What you return should be the exact lines from the one with "Given: Click the" to the end of the records below, both included, and no pictures.

Top of The data

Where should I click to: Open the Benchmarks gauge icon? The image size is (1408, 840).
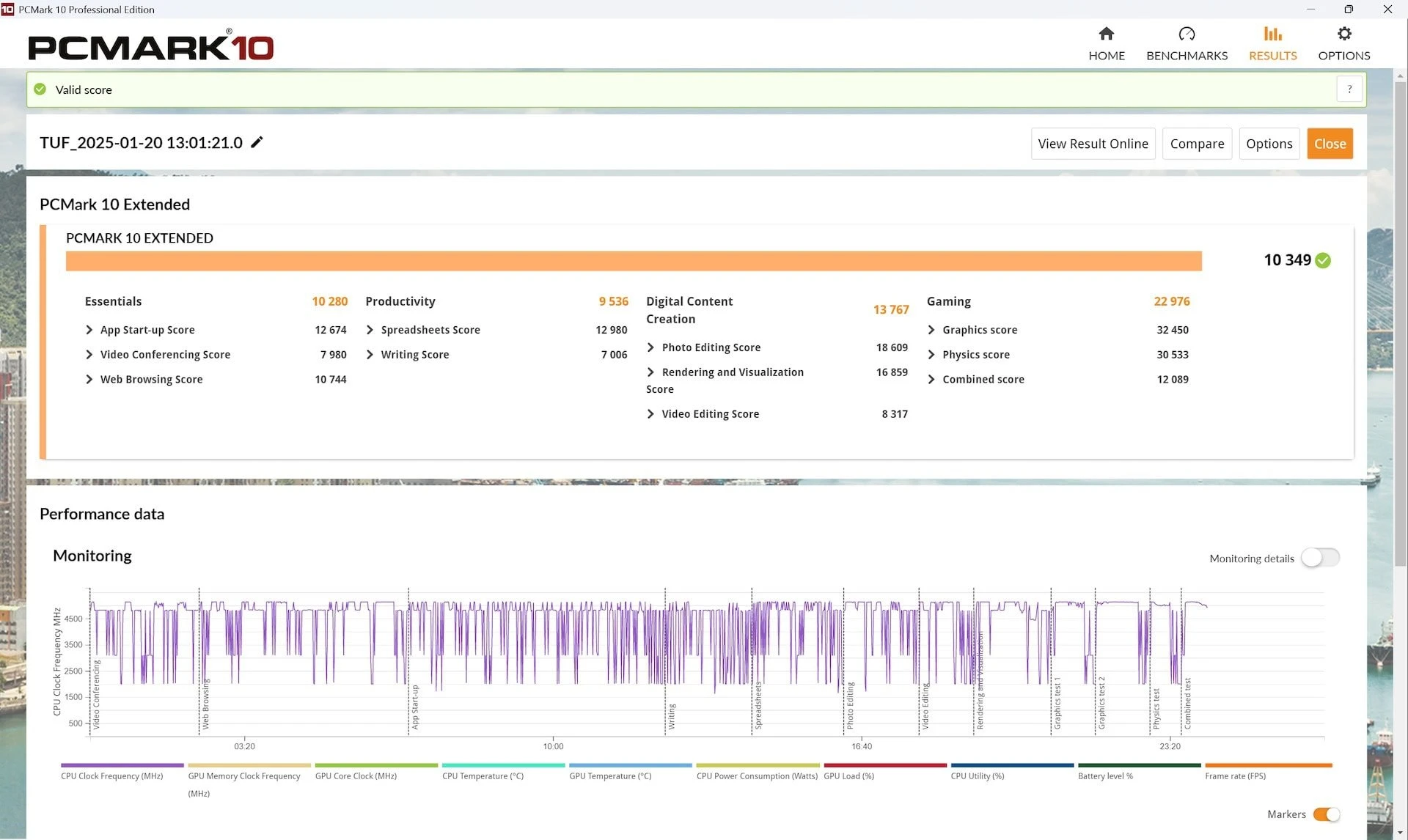click(1187, 34)
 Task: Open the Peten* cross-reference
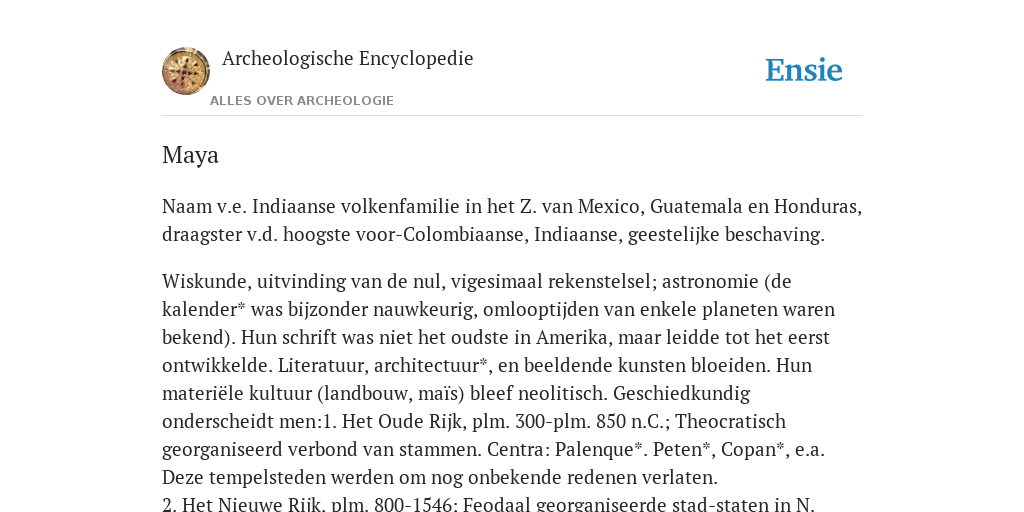click(x=682, y=449)
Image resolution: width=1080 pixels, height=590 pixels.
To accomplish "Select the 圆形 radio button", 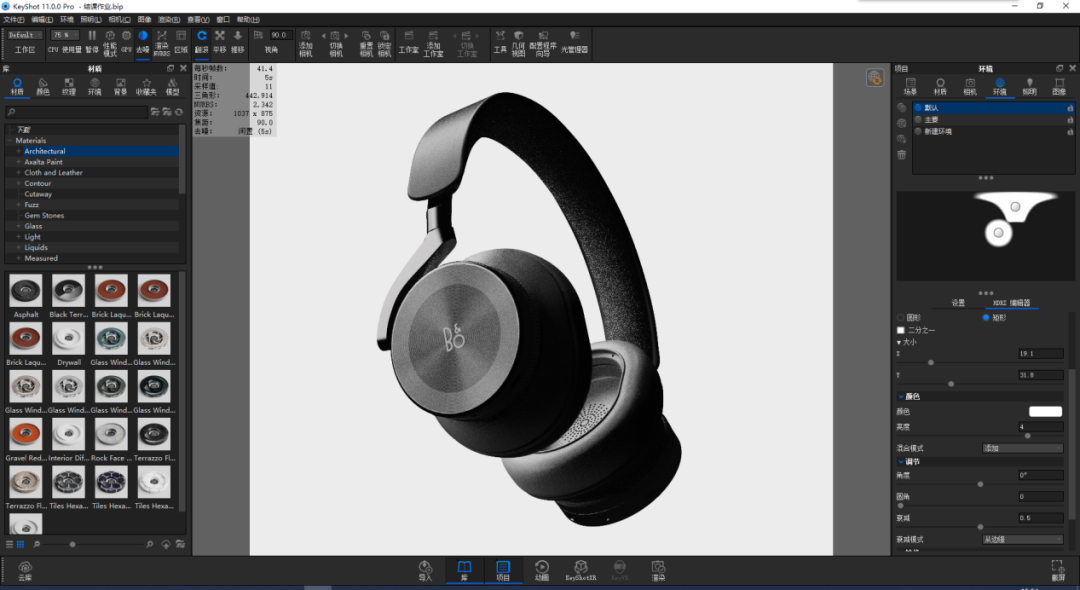I will 901,317.
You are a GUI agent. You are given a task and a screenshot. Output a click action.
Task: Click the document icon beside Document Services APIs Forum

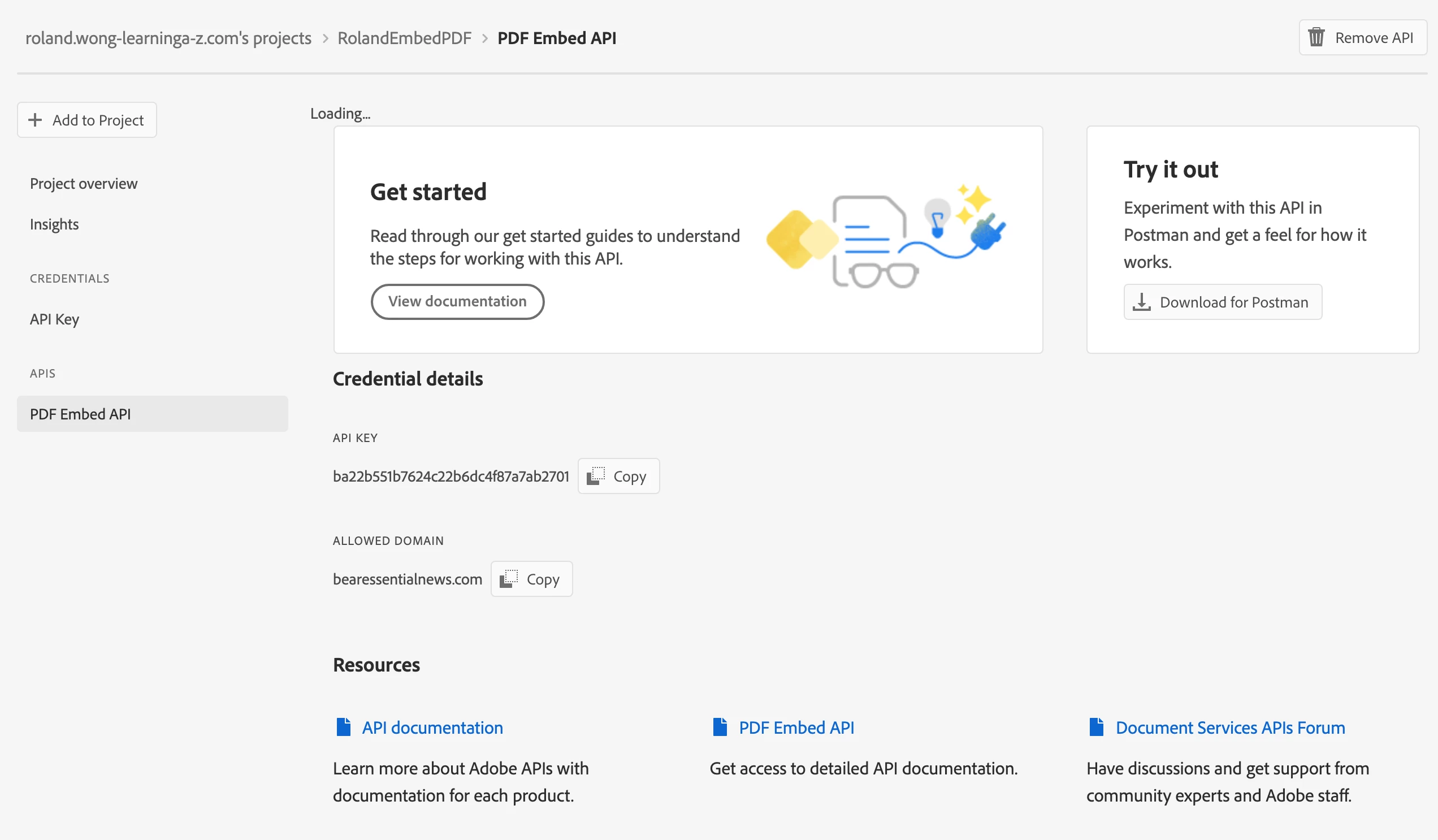(x=1097, y=727)
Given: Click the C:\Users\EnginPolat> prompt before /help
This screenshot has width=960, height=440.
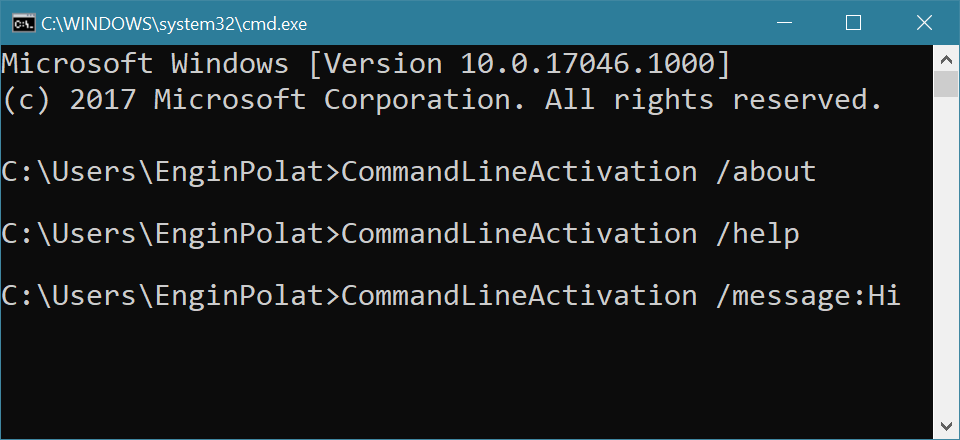Looking at the screenshot, I should coord(171,234).
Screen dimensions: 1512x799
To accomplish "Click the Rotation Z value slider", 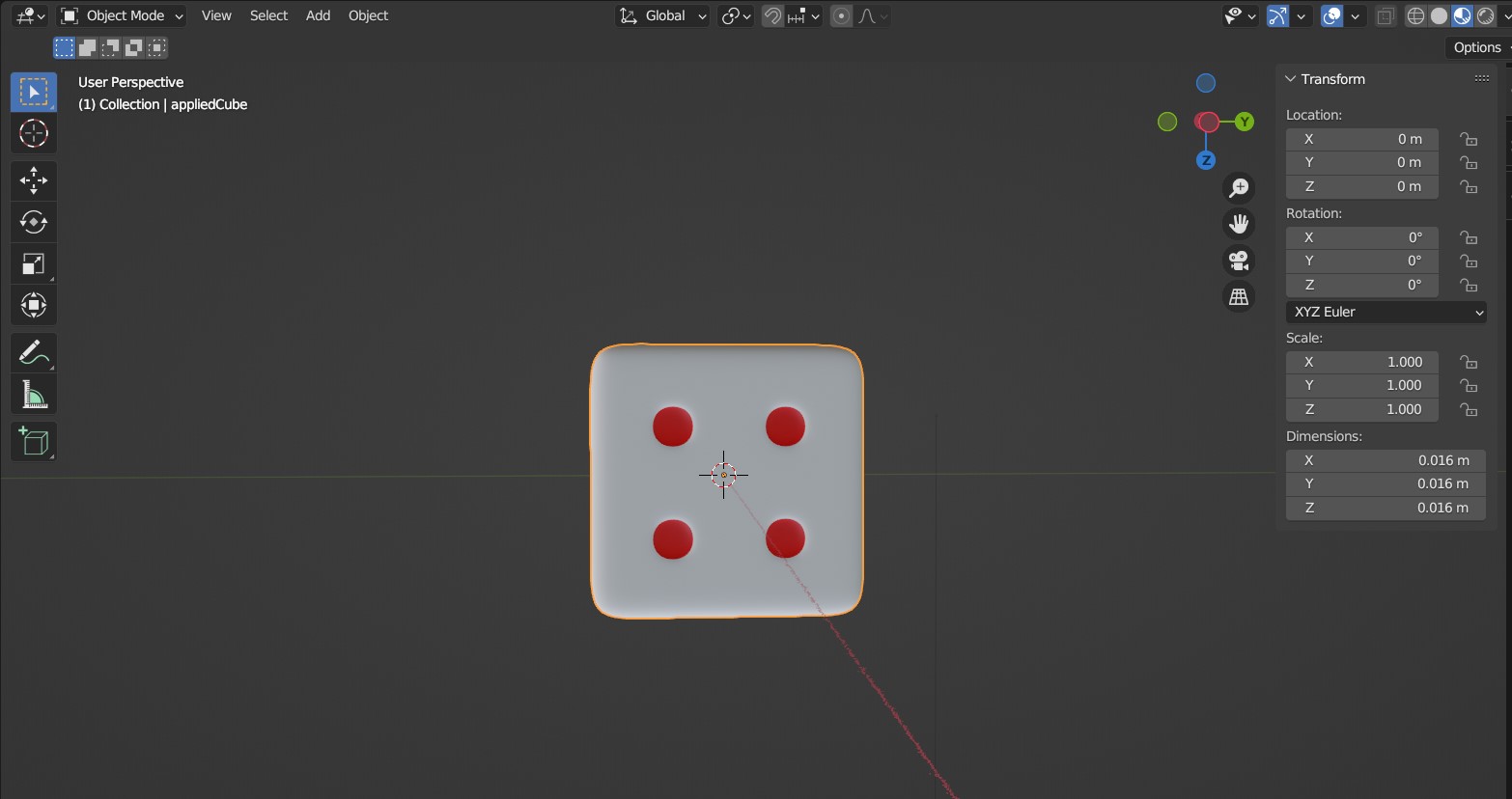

Bottom of The data

#### Exercise solution
Given: Click the C:\Users\EnginPolat> prompt before /help
This screenshot has width=960, height=440.
Looking at the screenshot, I should coord(171,234).
Screen dimensions: 1512x799
To accomplish "Click the Rotation Z value slider", 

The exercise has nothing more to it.